Media can kill? Malawi newspaper columnist take to task Pres. Banda over comments

Newspaper columnist George Kasakula wrote in a scathing ‘My Diary’ column published in Weekend Nation on Saturday April 27 critiquing President Joyce Banda on comments that the Malawi ‘irritating’ media ‘killed’ president Bingu wa Mutharika. The column is re-posted  below, full text:

Can Steven Nhlane, as State House press secretary, do journalism in Malawi and the public one favour: Brief and educate President Joyce Banda about the role of the media in a democracy because, to be brutally honest, her misunderstanding and simplification of thought on the matter, whether deliberate or otherwise, is deeply astounding and disturbing.

One basic thing Steve might have to do is to advise the President not to open her mouth before thinking through issues to avoid embarrassing government and forcing the likes of Moses Kunkuyu to scribble press statements just to clean up the mess.

On a serious note, Steve might also wish to inform the President that journalism in Malawi can do without the negative flattery that she heaped on it on Monday to the effect that it usurped God’s power and sent a whole president to his grave.

President Banda
President Banda

While the thought that I could be part of a group of people to whom God has sub-contracted His exclusive right to take away life could somehow be exhilarating, I could think twice before playing along for the horror it could cause while I am here on earth.

Yet, the basic facts on the matter are very clear even to the President—the late Bingu wa Mutharika died of cardiac arrest as per the report of the commission of inquiry that she set up.

There can be one reason the President now thinks and says otherwise: She wants the media to sing her propaganda and pamper her ego that she is the best thing that has ever happened to Malawi when reality on the ground suggests otherwise.
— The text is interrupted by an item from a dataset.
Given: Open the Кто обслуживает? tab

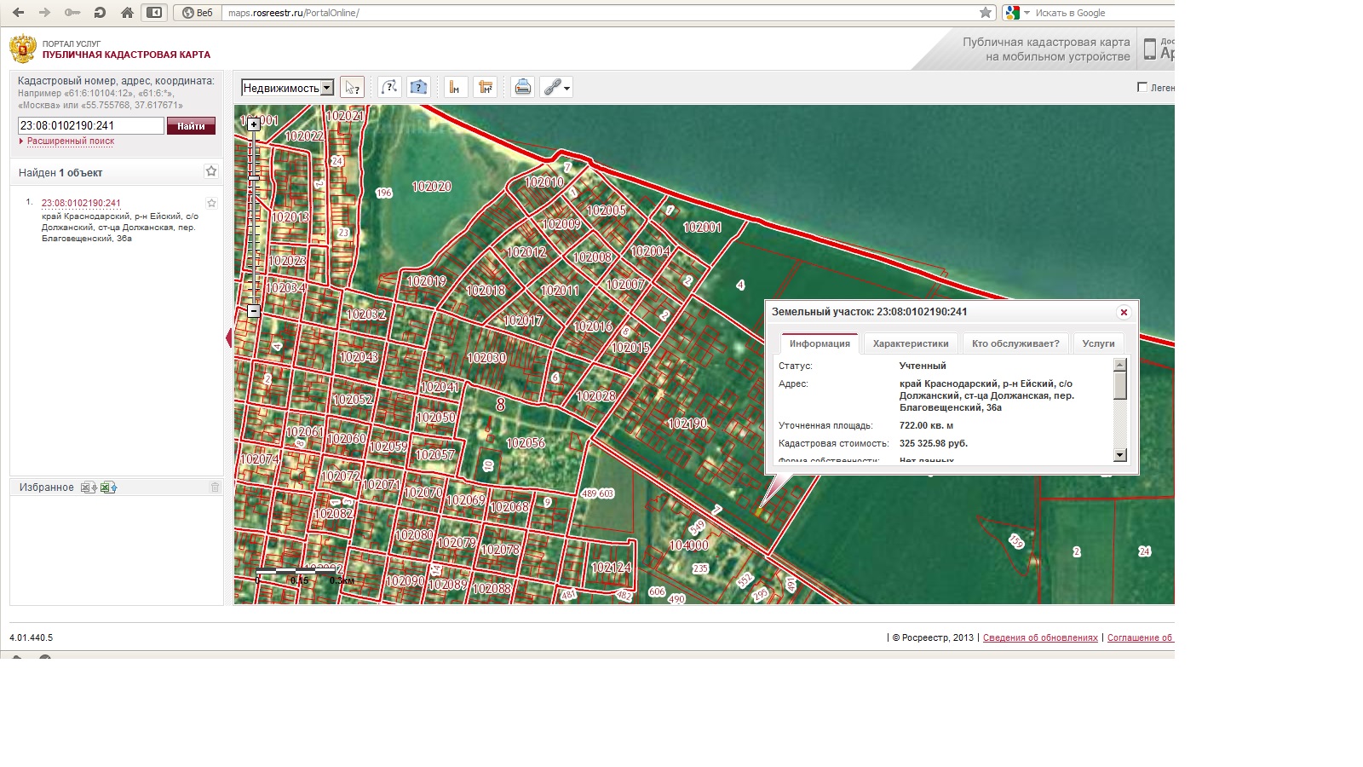Looking at the screenshot, I should [1015, 343].
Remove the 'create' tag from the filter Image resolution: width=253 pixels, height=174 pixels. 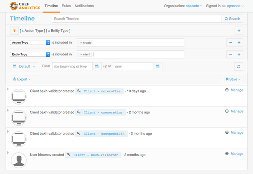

She wants the media to merely exist to serve and mobilise her support as well as that of special interest groups aligned to her when it is supposed to be independent and committed to discovering and reporting the truth and not merely reflect the world as she wishes it to be.

The President wants to fix the public discourse and to decide what the general Malawi populace should be allowed to see, read and hear as well as manage public opinion by regular propaganda which is at odds with reality.

Her statement on Monday that she thought the media should be her partner was as stunning as it was wholly excessively dangerous to the survival of democracy in Malawi.

But I got news for her. Her dream partnership cannot happen because the moment it does, then journalism will have lost its right to exist which is to act as a public enlightenment to nourish democracy with the provision of information for quality public discourse and check those who live on the public purse, including the President.

Question is: What sort of partnership did the President think she would have with a watchdog of society other than the fact that that arrangement would have ended in the media being her cheerleader disguised as support for development?

It is not a secret that the President takes herself as a global celebrity and her expectation was that the local media would be drooling in her praise even when people are eating bonya and prices of goods are going up daily as a result of poor government economic policies.

She wanted the media to be silent when she personally and suspiciously intervenes in procurement processes in government departments. She wanted the media to hide the fact that she released her rapist relative from prison while deserving nobodies are languishing or dying in squatter conditions.

I can go on with one example after the other of her excesses until cows come home, but the point is the President wants journalism to sing her propaganda when she knows she has not delivered to the people of Malawi.

Yet, propaganda is to democracy what a bludgeon or machine gun is to dictatorship and if telling the people of Malawi the excesses of the late Bingu wa Mutharika is tantamount to murder, in the President’s world, let it be.

But murder is a capital offence in Malawi and since the President controls the police, why can she not ask them to arrest the journalists who killed Bingu?

This presidential simplicity is shocking and Nhlane’s job has been cut out.